Testing vSphere and Proxmox Integrations With vcsim and mock-pve-api

Written by Dennis | Apr 21, 2026 6:59:59 AM

If you're writing software that talks to vSphere or Proxmox VE, you've hit this wall: there's no easy way to develop against a real cluster on your laptop, and your CI pipeline can't reasonably spin up hardware for every PR. You end up either (a) testing manually against a shared lab cluster that breaks for everyone when one engineer typos a maintenance-mode toggle, or (b) writing only unit tests with hand-crafted JSON fixtures that pass forever while production silently regresses on the wire format.

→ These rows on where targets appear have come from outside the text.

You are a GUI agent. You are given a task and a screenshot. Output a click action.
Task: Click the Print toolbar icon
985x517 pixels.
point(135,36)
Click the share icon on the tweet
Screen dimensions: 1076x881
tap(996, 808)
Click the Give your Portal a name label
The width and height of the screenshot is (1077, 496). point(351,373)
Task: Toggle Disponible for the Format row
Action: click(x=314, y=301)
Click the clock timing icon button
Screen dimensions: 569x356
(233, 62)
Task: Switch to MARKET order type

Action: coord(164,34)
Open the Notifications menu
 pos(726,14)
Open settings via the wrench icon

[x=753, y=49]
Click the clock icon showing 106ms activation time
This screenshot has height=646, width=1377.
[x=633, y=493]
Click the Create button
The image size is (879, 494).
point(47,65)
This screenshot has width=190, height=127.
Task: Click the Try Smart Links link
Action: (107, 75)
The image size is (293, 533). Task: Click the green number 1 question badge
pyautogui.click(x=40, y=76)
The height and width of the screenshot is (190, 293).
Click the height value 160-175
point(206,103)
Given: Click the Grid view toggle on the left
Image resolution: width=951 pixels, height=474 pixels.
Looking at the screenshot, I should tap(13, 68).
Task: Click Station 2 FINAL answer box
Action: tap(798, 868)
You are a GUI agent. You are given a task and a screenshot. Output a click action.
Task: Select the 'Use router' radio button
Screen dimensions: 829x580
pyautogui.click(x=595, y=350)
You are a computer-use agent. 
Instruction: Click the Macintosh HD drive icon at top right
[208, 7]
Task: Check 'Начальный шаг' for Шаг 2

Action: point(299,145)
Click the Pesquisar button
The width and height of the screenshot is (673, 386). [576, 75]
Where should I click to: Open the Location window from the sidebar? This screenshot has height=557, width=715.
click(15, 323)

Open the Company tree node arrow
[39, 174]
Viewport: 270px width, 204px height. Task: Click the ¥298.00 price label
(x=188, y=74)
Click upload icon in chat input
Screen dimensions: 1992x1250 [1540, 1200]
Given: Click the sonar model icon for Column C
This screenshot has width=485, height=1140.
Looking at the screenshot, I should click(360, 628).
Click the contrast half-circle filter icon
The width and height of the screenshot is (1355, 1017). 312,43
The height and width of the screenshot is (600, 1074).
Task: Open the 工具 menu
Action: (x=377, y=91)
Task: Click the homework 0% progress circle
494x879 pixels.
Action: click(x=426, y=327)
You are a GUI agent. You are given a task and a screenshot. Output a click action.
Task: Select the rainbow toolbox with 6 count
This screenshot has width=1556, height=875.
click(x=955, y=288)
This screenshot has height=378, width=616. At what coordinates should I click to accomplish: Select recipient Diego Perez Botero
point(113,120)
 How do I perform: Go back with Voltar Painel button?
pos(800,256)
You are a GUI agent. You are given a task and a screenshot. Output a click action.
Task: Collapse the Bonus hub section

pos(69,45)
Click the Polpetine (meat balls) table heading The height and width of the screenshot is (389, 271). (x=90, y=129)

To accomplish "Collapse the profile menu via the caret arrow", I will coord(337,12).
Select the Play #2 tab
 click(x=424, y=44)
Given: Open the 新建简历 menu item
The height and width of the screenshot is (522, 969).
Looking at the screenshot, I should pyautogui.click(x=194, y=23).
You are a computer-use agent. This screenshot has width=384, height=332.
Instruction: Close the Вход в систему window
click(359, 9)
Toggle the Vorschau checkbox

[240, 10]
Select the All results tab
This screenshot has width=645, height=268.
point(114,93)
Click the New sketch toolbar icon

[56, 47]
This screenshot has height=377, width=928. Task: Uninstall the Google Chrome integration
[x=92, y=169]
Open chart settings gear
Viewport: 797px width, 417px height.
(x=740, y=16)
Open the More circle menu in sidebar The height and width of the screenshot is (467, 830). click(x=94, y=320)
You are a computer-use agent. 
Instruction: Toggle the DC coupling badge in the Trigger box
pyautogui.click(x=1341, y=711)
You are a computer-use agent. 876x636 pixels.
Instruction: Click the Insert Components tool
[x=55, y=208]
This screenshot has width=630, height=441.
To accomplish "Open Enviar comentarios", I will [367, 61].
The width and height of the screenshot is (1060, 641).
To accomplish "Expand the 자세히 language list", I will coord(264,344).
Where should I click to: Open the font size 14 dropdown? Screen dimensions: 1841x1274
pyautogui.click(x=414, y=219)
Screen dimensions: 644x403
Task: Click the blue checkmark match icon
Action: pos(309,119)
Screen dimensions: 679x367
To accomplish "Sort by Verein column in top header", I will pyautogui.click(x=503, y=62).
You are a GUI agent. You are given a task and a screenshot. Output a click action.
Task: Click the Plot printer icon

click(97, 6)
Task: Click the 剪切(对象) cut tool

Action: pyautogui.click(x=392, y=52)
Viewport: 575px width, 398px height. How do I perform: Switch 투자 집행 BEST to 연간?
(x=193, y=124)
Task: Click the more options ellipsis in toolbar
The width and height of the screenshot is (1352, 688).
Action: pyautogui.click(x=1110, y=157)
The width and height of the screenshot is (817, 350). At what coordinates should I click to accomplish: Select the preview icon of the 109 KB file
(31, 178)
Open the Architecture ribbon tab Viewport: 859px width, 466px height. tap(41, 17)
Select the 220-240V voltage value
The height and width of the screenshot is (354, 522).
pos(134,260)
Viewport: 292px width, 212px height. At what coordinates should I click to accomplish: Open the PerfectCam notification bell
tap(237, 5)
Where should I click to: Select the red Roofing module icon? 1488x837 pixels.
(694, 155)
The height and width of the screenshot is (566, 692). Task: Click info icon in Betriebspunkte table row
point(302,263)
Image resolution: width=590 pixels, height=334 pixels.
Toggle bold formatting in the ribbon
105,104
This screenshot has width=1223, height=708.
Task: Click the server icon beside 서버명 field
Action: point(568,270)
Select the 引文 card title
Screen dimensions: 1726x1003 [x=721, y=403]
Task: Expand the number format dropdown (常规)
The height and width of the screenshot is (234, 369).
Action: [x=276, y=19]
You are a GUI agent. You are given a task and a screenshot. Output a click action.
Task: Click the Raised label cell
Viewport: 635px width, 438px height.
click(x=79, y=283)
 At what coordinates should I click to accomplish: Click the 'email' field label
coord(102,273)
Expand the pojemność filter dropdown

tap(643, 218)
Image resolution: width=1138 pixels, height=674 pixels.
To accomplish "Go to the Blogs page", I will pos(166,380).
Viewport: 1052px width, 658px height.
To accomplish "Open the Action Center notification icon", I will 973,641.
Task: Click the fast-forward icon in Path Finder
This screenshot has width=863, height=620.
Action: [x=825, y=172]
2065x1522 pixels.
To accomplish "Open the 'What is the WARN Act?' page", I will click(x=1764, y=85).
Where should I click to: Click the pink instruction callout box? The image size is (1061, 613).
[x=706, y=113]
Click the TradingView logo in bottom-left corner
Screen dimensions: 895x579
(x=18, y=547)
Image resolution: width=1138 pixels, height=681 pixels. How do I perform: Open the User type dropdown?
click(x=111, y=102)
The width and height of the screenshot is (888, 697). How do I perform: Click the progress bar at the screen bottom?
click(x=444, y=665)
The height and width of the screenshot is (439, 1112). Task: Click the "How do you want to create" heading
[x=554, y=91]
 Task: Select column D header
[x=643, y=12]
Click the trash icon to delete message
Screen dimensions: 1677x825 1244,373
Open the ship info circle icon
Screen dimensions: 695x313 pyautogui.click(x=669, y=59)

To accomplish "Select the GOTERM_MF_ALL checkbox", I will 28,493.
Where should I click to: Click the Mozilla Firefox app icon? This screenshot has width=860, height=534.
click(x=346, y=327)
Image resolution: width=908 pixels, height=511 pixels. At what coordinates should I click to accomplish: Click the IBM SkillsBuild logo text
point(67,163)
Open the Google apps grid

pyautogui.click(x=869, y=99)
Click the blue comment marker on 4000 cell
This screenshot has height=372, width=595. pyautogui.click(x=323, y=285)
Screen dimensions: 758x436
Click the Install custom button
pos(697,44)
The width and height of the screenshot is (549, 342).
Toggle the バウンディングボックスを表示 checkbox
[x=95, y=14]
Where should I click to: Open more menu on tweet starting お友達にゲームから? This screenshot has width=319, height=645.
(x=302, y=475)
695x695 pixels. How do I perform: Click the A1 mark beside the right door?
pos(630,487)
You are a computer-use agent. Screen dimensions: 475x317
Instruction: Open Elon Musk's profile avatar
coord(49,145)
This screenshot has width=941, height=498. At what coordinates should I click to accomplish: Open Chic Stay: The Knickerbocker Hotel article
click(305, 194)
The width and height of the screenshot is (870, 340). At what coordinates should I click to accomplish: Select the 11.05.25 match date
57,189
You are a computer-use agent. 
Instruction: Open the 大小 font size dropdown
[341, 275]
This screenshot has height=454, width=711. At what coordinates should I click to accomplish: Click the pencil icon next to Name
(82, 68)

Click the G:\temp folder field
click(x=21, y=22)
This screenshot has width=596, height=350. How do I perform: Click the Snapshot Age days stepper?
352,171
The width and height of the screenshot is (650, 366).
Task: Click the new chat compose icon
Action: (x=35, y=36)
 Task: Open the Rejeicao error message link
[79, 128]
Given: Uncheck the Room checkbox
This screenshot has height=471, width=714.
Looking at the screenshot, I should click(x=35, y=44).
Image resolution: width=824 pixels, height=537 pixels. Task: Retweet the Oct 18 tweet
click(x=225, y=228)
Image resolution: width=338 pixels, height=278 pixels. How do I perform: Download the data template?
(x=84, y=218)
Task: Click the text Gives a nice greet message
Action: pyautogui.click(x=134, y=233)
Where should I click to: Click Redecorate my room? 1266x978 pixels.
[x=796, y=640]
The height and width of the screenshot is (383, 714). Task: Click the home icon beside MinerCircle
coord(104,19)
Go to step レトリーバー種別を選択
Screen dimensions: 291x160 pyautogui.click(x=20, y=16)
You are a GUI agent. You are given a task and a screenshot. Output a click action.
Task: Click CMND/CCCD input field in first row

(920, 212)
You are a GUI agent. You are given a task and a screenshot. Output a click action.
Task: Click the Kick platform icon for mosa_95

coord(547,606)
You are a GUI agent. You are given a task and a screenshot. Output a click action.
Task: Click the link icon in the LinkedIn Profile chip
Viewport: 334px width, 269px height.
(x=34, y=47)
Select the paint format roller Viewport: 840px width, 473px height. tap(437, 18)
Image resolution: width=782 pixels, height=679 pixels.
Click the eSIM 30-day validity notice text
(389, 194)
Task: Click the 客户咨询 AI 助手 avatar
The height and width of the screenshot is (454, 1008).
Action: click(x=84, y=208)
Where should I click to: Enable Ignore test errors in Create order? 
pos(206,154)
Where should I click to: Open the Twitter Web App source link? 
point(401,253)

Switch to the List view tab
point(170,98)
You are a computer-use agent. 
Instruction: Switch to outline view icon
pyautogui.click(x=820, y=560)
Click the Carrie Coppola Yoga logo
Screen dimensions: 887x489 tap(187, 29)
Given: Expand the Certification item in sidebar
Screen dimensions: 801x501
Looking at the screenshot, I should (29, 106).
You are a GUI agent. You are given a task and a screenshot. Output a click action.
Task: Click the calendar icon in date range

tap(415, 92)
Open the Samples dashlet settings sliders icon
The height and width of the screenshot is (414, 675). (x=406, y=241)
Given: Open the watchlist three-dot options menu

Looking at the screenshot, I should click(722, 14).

There's a third option: in-process simulators that speak the real APIs. This post covers the two we use to build OpIntel — vcsim for vSphere and mock-pve-api for Proxmox — including real bugs each one has surfaced and the gotchas you'll trip over.

TL;DR

For vSphere: simulator.VPX() from govmomi. Free, fast, in-process, no Docker. Scale up via model.Datacenter/Cluster/Host/Machine.
For Proxmox: ghcr.io/jrjsmrtn/mock-pve-api. Docker image, two default nodes, create VMs/CTs over the API, expect a few endpoint gaps and add fallbacks.
Gate the suite behind -tags=integration so unit tests stay fast.
Both will surface real wire-format bugs the first time you run them against your client. Budget time for that — it's the point.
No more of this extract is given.